Com dinheiro, a você todos se apegam.
 
É tão benvindo como a luz do sol.
 
Sem dinheiro, os próprios filhos o renegam:
 
Você não vale mais que um caracol.
 

Com dinheiro não precisa baixar a cabeça!

 
Sem dinheiro é mais difícil a fama.
 
Dinheiro faz com que o melhor aconteça.
 
Dinheiro é verdade. Dinheiro é flama.
 
 
O que seu bem disser, pode acreditar.
 
Mas sem dinheiro não busque seu mel.
 
Sem dinheiro ela lhe será roubada.
 
Somente um cão lhe será fiel.

 

Os homens colocam o dinheiro em grande altura
 
Acima do filho de Deus, o Herdeiro.
 
Querendo roubar a paz de um inimigo já na sepultura
 
Escreva em sua laje: Aqui Jaz Dinheiro.
 
 
QUANDO O FASCISMO SE TORNAVA CADA VEZ MAIS FORTE
 
 
Quando o fascismo se tornava cada vez mais forte na
 
                  Alemanha
 
E mesmo trabalhadores o apoiavam em massa
 
Dissemos a nós mesmos: Nossa luta não foi correta.
 
Pela nossa Berlim vermelha andavam em pequenos
 
              grupos
 
Nazistas em novos uniformes, abatendo
 
Nossos camaradas.
 
Mas caiu gente nossa e gente da bandeira do Reich.
 
Então dissemos aos camaradas do SPD:
 
Devemos aceitar que matem nossos camaradas?
 
Recebemos como resposta:
 
Poderíamos talvez lutar ao seu lado, mas nossos líderes
 
Nos advertem para não usar terror vermelho contra
 
                o branco.
 
Diariamente, dissemos, nosso jornal combateu os
 
                 atos de terror
 
Mas diariamente também escreveu que só venceremos
 
Através de uma Frente Unida vermelha.
 
Camaradas, reconheçam agora que esse “mal menor”
 
Que ano após ano foi usado para afastá-los de
 
             qualquer luta
 
Logo significará ter que aceitar os nazistas.
 
Mas nas fábricas e nas filas de desempregados
 
Vimos a vontade de lutar dos proletários.
 
Também na zona leste de Berlim os social-democratas
 
Saudaram-nos com as palavras “Frente Vermelha!” e já
 
                usavam o emblema
 
Do movimento anti-fascista.
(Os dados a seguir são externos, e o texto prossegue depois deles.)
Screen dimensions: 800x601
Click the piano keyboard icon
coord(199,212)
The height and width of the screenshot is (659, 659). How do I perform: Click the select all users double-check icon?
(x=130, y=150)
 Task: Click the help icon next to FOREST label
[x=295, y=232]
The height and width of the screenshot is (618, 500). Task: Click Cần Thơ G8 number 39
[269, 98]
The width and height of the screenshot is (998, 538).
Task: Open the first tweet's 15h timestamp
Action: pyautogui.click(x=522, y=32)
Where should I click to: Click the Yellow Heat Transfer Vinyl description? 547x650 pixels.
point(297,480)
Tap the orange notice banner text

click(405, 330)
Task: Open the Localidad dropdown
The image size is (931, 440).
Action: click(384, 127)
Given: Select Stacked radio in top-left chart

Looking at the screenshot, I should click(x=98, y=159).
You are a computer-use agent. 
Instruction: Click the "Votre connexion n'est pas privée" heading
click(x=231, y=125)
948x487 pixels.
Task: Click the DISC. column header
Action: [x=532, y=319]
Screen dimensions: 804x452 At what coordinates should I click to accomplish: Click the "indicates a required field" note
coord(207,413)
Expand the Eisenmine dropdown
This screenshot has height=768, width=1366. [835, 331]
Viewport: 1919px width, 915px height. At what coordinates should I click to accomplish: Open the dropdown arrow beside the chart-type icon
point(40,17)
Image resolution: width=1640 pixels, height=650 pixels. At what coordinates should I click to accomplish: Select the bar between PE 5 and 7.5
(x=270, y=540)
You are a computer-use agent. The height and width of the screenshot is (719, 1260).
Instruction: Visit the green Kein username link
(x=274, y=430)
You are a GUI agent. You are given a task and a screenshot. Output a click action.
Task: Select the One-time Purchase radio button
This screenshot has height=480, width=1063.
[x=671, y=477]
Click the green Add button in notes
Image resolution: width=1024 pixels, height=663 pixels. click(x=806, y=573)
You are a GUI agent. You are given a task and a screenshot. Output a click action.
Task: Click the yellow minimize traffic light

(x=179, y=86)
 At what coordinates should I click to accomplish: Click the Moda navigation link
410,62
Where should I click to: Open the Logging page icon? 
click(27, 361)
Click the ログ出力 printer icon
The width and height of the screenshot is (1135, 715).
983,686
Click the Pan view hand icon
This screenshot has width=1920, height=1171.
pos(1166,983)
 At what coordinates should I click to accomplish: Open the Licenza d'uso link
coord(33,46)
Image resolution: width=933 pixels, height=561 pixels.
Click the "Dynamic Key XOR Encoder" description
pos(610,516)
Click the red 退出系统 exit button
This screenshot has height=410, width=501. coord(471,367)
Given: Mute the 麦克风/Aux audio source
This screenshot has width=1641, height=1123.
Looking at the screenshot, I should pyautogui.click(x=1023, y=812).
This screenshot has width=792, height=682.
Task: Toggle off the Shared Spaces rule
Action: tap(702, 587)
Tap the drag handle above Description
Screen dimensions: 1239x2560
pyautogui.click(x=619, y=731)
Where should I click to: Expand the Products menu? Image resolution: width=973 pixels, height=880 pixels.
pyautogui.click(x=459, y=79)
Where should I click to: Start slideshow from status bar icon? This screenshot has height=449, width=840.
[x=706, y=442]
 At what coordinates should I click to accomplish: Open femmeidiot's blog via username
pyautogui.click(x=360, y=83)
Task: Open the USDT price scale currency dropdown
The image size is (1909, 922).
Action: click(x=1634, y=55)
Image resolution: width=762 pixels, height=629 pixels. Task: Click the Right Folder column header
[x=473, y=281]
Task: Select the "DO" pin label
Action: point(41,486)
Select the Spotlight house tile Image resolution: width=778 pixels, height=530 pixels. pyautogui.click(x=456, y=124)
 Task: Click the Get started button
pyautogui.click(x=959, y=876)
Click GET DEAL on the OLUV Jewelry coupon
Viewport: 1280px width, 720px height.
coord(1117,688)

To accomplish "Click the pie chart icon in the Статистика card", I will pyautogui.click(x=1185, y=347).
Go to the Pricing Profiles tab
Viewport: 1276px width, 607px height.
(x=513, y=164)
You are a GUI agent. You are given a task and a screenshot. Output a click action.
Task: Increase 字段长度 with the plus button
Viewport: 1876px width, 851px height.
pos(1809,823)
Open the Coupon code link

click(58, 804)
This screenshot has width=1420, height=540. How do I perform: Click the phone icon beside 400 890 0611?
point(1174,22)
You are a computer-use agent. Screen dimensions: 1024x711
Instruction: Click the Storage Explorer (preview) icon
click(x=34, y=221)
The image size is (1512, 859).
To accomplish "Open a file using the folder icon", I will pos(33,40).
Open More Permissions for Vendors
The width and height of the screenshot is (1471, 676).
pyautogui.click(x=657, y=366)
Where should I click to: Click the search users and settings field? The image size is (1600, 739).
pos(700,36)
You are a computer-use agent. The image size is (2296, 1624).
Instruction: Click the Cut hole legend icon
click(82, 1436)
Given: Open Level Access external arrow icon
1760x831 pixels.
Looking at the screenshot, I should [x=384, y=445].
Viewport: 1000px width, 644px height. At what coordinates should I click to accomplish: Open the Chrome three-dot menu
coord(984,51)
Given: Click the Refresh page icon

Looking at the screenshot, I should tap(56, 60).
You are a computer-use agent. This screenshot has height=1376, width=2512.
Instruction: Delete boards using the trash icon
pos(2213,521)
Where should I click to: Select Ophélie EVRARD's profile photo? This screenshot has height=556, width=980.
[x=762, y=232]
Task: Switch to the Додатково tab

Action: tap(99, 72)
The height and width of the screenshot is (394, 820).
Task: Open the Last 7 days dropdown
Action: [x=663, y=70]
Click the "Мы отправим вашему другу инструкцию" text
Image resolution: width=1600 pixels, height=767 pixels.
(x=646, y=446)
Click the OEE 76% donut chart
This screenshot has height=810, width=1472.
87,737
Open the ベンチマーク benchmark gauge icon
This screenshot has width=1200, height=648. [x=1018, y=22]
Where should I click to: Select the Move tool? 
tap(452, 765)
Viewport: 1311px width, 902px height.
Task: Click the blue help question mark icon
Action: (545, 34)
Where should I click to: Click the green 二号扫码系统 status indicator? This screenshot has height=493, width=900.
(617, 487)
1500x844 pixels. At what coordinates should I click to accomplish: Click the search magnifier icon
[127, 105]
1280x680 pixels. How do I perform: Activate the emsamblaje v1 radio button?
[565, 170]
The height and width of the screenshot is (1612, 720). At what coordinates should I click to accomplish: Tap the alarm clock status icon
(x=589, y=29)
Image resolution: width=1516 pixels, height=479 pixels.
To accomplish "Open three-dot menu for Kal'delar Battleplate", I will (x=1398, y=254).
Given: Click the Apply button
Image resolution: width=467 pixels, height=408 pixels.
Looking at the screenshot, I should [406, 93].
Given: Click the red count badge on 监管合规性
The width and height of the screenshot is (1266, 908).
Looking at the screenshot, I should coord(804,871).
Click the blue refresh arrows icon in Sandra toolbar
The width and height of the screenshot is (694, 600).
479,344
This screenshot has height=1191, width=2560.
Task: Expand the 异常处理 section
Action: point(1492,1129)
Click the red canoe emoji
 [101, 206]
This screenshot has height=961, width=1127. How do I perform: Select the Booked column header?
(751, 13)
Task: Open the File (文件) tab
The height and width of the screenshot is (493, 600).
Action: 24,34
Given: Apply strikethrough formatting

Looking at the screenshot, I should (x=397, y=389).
Os bares
 
Ficavam cheios nas noites de debates.
 
E então nenhum nazista mais ousou
 
Andar sozinho por nossas ruas
 
Pois as ruas pelo menos são nossas
 
Depois que eles nos roubaram as casas.
 
 
CANÇÃO DO PINTOR HITLER
 
1
 
Hitler, o pintor de paredes
 
Disse: Caros amigos, deixem eu dar uma mão!
 
E com um balde de tinta fresca
 
Pintou como nova a casa alemã
 
Nova a casa alemã.
 
2
 
Hitler, o pintor de paredes
 
Disse: Fica pronta num instante!
 
E os buracos, as falhas e as fendas
 
Ele simplesmente tapou
 
A merda inteira tapou.
 
3
 
Ó Hitler pintor
 
Por que não tentou ser pedreiro?
 
Quando a chuva molha sua tinta
 
Toda a imundície vem abaixo
 
Sua casa de merda vem abaixo.
 
4
 
Hitler, o pintor de paredes
 
Nada estudou senão pintura
 
E quando lhe deixaram dar uma mão
 
Tudo o que fez foi um malogro
 
E a Alemanha inteira ele logrou.
 
 
(DO LIVRO : BRECHT – POEMAS – 1913-1956) – BERTOLT BRECHT – EDITORA BRASILIENSE – SELEÇÃO E TRADUÇÃO DE PAULO CESAR SOUZA
 
 

Gustavo Bastos, filósofo e escritor.